## EXERCISE GOAL
Only the lines from the one that includes "Trasparenza (1479, 792)" through the last line below belong in the reply, copied exactly and without pictures.

## PROVIDED RECORDS
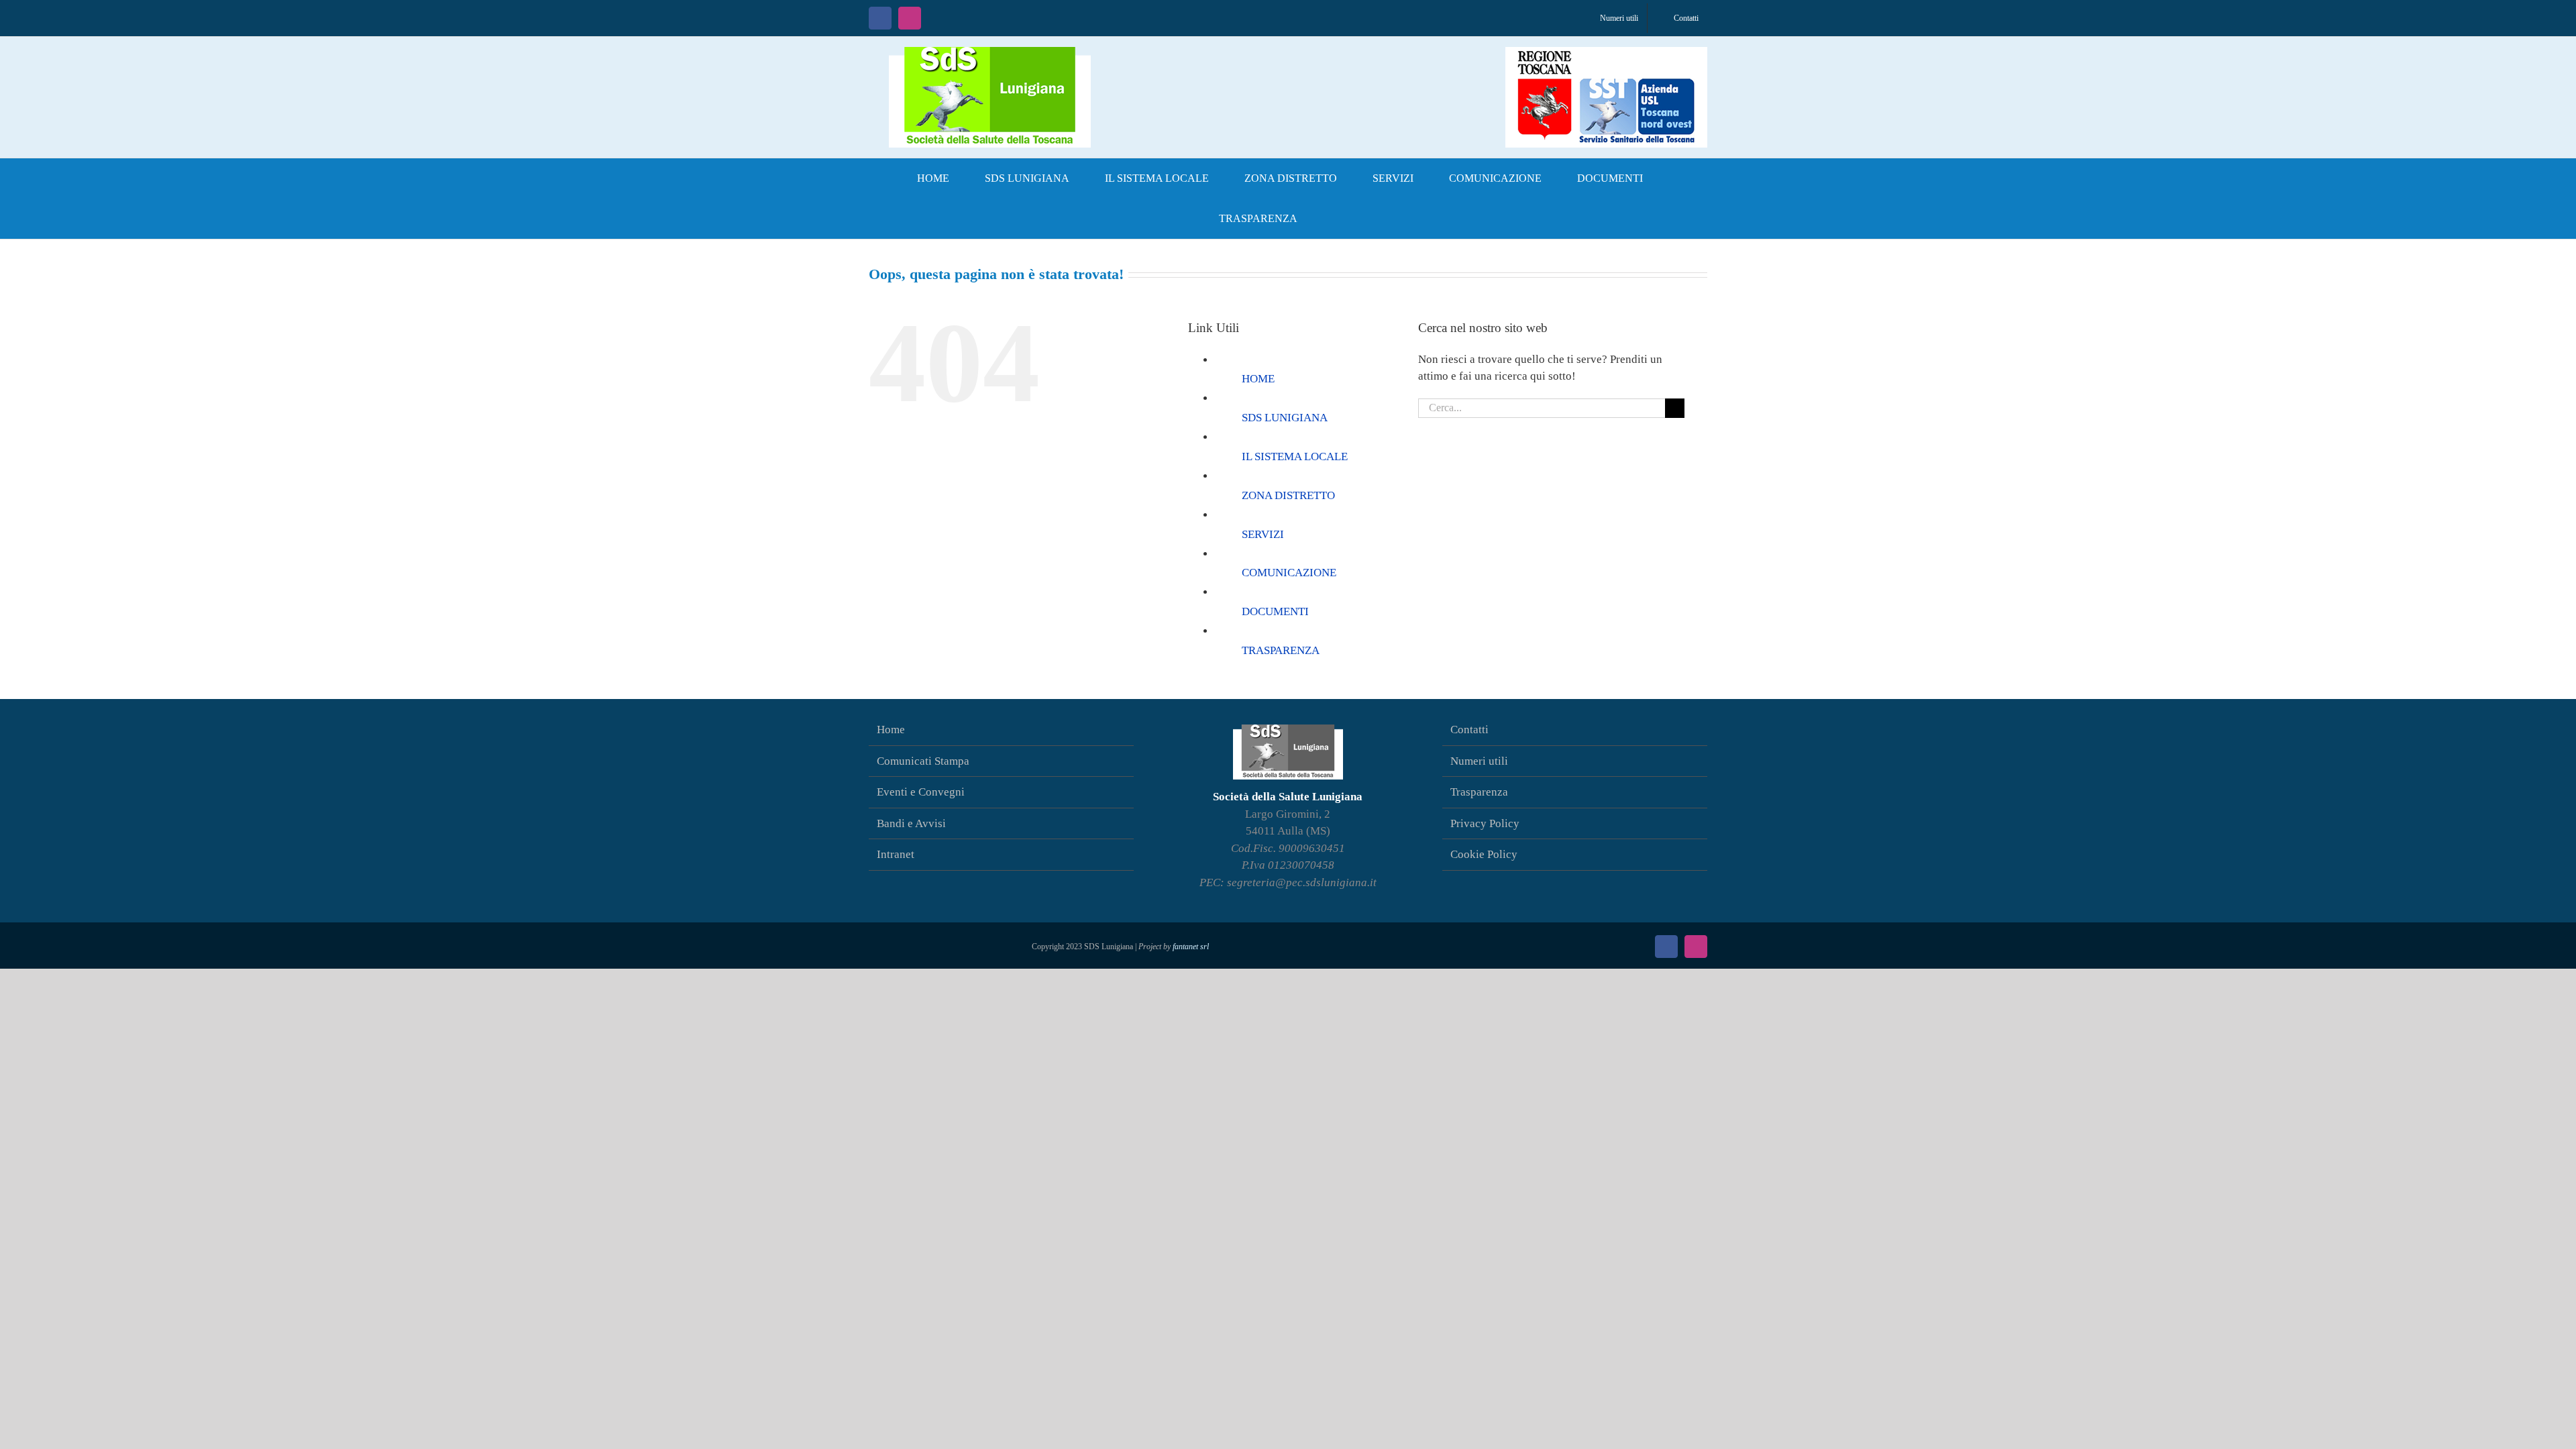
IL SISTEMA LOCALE (1295, 456)
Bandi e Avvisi (911, 823)
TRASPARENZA (1281, 650)
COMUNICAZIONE (1289, 572)
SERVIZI (1263, 534)
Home (891, 729)
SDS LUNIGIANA (1285, 417)
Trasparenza (1479, 792)
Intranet (895, 854)
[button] (1337, 219)
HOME (1258, 378)
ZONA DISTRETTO (1288, 495)
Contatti (1469, 729)
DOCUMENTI (1275, 611)
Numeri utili (1479, 761)
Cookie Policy (1483, 854)
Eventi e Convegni (921, 792)
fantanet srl (1191, 946)
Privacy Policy (1484, 823)
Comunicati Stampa (923, 761)
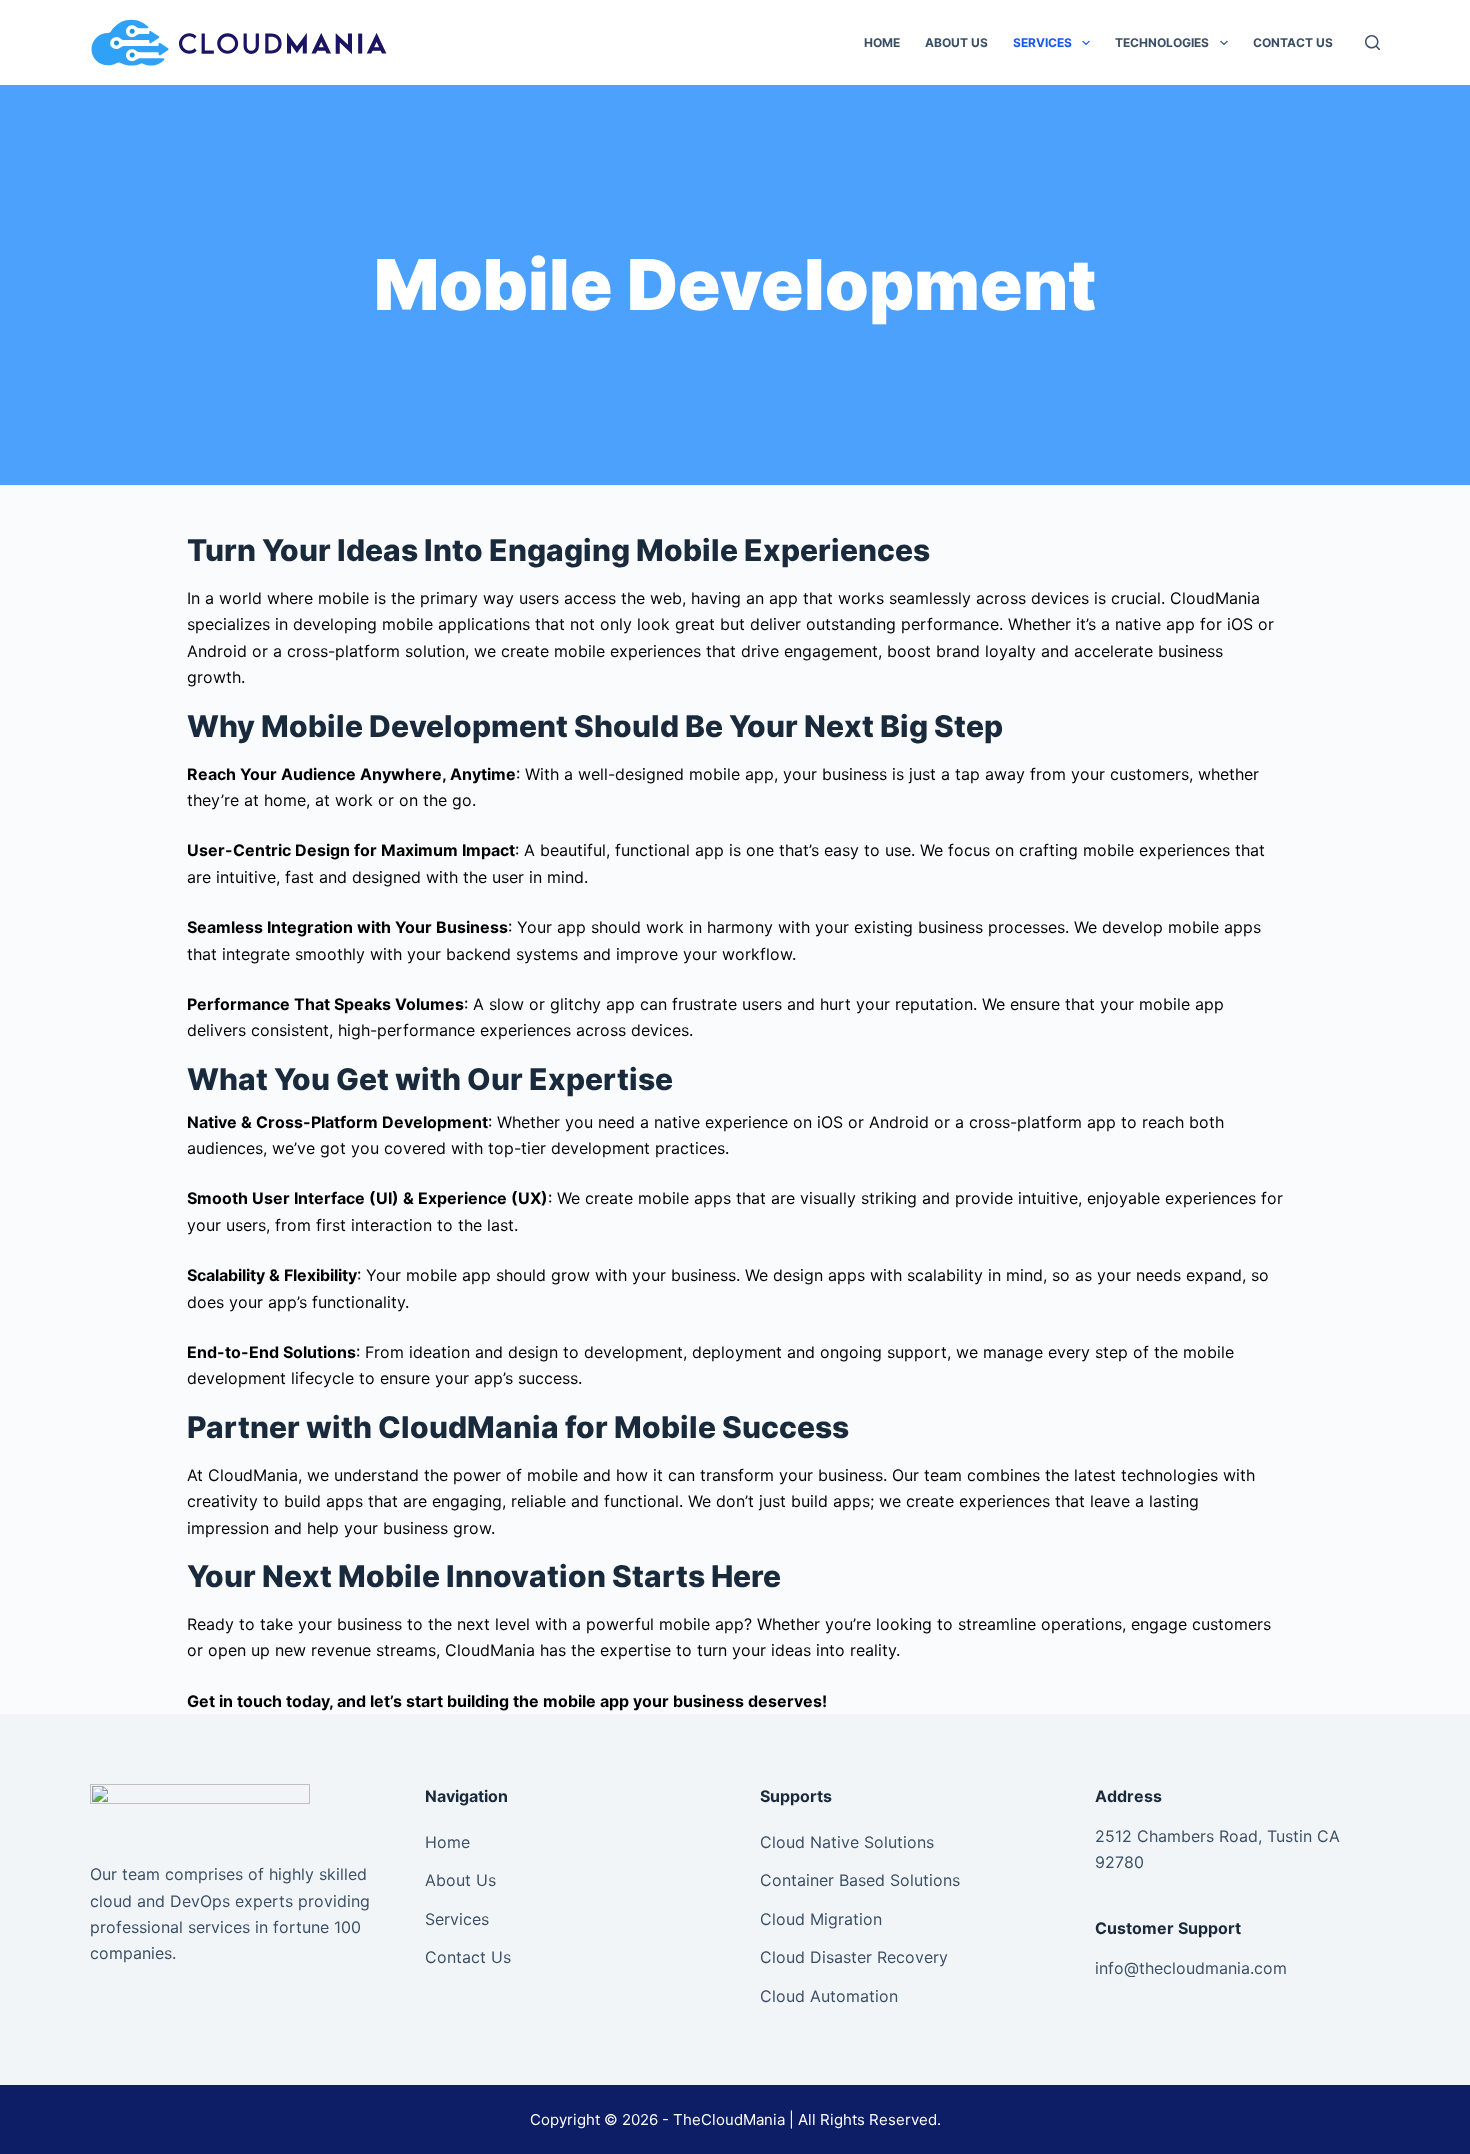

## ANSWER SPACE
Trasparenza (1479, 792)
Intranet (895, 854)
[button] (1337, 219)
HOME (1258, 378)
ZONA DISTRETTO (1288, 495)
Contatti (1469, 729)
DOCUMENTI (1275, 611)
Numeri utili (1479, 761)
Cookie Policy (1483, 854)
Eventi e Convegni (921, 792)
fantanet srl (1191, 946)
Privacy Policy (1484, 823)
Comunicati Stampa (923, 761)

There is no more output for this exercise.